---- DATA FOR PROCESSING
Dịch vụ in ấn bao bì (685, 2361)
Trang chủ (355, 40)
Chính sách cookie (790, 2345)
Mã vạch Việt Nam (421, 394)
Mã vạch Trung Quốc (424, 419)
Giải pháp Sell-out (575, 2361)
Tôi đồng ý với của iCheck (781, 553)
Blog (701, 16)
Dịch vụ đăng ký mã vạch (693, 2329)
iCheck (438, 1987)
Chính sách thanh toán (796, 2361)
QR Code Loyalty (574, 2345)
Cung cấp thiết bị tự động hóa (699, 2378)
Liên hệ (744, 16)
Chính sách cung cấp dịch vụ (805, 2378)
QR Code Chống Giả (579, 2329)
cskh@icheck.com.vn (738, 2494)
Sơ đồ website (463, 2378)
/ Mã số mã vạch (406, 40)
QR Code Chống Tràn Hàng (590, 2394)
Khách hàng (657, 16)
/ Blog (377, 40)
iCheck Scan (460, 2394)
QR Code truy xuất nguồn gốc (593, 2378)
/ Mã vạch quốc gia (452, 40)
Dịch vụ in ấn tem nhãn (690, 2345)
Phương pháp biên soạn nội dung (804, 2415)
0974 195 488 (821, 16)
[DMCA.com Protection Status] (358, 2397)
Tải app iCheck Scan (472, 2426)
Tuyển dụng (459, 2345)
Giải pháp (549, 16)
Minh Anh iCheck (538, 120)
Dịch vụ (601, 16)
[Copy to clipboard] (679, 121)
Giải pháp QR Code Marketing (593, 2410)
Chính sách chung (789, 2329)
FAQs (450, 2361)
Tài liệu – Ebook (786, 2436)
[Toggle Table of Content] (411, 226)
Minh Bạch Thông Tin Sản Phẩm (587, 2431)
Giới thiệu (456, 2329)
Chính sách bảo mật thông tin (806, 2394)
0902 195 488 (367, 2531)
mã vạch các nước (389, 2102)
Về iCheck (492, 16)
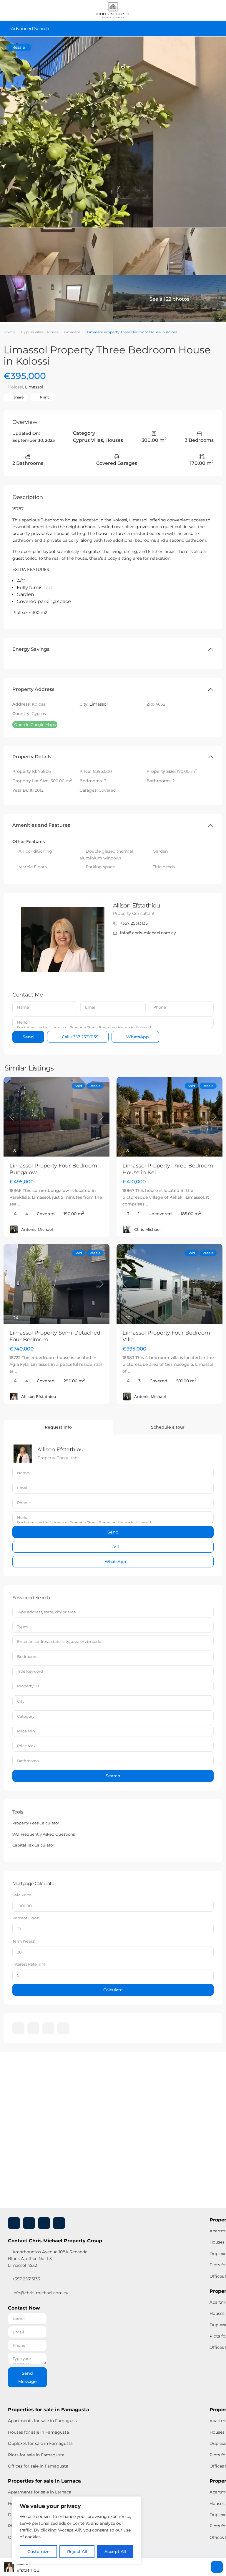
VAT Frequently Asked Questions (43, 1834)
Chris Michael (147, 1229)
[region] (76, 2530)
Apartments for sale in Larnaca (39, 2492)
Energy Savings (30, 649)
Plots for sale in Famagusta (36, 2455)
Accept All (115, 2551)
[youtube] (48, 2028)
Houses (52, 332)
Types (22, 1626)
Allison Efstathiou (136, 905)
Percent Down (26, 1917)
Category (25, 1716)
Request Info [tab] (58, 1427)
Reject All (77, 2551)
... (19, 1204)
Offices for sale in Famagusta (38, 2466)
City (20, 1701)
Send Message (27, 2377)
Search (113, 1775)
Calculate (113, 1989)
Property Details (31, 757)
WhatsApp (137, 1037)
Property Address (33, 689)
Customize (38, 2551)
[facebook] (18, 2028)
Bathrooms (28, 1760)
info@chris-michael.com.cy (148, 932)
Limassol (72, 332)
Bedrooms (27, 1656)
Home (9, 332)
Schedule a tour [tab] (168, 1427)
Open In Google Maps (35, 724)
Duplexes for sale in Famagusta (40, 2443)
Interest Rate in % (29, 1964)
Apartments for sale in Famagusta (43, 2420)
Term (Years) (23, 1941)
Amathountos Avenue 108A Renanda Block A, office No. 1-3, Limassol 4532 (47, 2258)
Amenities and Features (41, 825)
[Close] (135, 2501)
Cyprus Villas (32, 332)
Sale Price (21, 1895)
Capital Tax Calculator (33, 1845)
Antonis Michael (37, 1229)
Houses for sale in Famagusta (38, 2432)
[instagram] (63, 2028)
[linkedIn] (33, 2028)
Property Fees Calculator (35, 1823)
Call (79, 1037)
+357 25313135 (134, 923)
--------
— WHAT THE TASK REQUIRES —
Beginning with the very first line of the records above, please retype each line through the one that has "Dịch vụ (601, 16)", and add nothing.

— RESULT OF THE TASK —
Dịch vụ in ấn bao bì (685, 2361)
Trang chủ (355, 40)
Chính sách cookie (790, 2345)
Mã vạch Việt Nam (421, 394)
Mã vạch Trung Quốc (424, 419)
Giải pháp Sell-out (575, 2361)
Tôi đồng ý với của iCheck (781, 553)
Blog (701, 16)
Dịch vụ đăng ký mã vạch (693, 2329)
iCheck (438, 1987)
Chính sách thanh toán (796, 2361)
QR Code Loyalty (574, 2345)
Cung cấp thiết bị tự động hóa (699, 2378)
Liên hệ (744, 16)
Chính sách cung cấp dịch vụ (805, 2378)
QR Code Chống Giả (579, 2329)
cskh@icheck.com.vn (738, 2494)
Sơ đồ website (463, 2378)
/ Mã số mã vạch (406, 40)
QR Code Chống Tràn Hàng (590, 2394)
Khách hàng (657, 16)
/ Blog (377, 40)
iCheck Scan (460, 2394)
QR Code truy xuất nguồn gốc (593, 2378)
/ Mã vạch quốc gia (452, 40)
Dịch vụ in ấn tem nhãn (690, 2345)
Phương pháp biên soạn nội dung (804, 2415)
0974 195 488 (821, 16)
[DMCA.com Protection Status] (358, 2397)
Tải app iCheck Scan (472, 2426)
Tuyển dụng (459, 2345)
Giải pháp (549, 16)
Minh Anh iCheck (538, 120)
Dịch vụ (601, 16)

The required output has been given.